= Randi Lunnan =

Randi Lunnan (born 1963) is a Norwegian organizational theorist, and Professor at the Department of Strategy of the BI Norwegian Business School, known for her work on international strategic alliances and management of international corporations.

== Life and work ==
Lunnan obtained her MSc in Economics in 1988 at the Norwegian School of Economics, where she continued her graduate studies. She studied for a year at Harvard University in 1996, and back at the Norwegian School of Economics she obtained her PhD in 1999 with the thesis entitled "Strategic Flexibility and Alliances".

After graduation Lunnan started her academic career in 1999 at BI Norwegian Business School as Associate Professor at the Department of Strategy and Logistics. She directed the MSc program in strategy and the MBA education in China. In 2008 she was appointed Full Professor.

Lunnan research interests are in the field of "strategic alliances and international organisation... [particularly] how alliances evolve over time, and specifically what affects the sharing of knowledge and rejuvenation of alliances."

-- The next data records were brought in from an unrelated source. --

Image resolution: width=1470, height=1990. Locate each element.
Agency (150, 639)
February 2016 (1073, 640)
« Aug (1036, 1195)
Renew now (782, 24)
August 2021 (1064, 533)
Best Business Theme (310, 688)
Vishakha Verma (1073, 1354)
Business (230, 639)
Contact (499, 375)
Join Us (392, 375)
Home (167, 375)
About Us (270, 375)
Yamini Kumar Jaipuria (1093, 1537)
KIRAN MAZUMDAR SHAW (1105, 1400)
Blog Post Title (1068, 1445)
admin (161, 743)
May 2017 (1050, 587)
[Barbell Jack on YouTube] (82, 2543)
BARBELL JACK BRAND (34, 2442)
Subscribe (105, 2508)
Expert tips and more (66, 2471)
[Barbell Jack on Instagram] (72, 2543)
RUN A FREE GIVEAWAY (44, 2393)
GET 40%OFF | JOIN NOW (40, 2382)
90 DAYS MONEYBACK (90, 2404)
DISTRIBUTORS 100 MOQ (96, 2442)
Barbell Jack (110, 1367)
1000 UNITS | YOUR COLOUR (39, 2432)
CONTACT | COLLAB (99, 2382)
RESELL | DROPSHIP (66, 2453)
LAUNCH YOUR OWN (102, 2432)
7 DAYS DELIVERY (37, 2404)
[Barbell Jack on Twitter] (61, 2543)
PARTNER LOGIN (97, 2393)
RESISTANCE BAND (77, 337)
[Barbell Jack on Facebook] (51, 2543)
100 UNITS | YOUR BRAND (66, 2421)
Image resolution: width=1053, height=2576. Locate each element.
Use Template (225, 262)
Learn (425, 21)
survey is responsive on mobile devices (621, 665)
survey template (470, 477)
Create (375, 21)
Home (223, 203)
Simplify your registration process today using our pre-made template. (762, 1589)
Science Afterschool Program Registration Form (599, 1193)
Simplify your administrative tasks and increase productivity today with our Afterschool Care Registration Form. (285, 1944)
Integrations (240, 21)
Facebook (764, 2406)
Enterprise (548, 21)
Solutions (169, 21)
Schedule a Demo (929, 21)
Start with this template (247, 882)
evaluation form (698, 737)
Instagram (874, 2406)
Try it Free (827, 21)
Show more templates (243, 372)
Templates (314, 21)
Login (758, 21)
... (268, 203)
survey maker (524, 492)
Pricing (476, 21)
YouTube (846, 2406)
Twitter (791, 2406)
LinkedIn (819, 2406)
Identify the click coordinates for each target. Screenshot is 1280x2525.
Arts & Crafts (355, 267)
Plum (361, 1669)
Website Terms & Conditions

== Selected publications ==
- Lunnan, Randi. Strategic Flexibility and Alliances. PhD thesis Norwegian School of Economics, 1999.

Articles, a selection:
- Lunnan, Randi, and Sven A. Haugland. "Predicting and measuring alliance performance: A multidimensional analysis." Strategic Management Journal 29.5 (2008): 545-556.
- Becerra, Manuel, Randi Lunnan, and Lars Huemer. "Trustworthiness, risk, and the transfer of tacit and explicit knowledge between alliance partners." Journal of Management Studies 45.4 (2008): 691-713.
- Benito, Gabriel R.G., Lunnan, Randi and Tomassen, Sverre, "Distant Encounters of the Third Kind: Multinational Companies Locating Divisional Headquarters Abroad", Journal of Management Studies, 48(2), 2011, 373-394.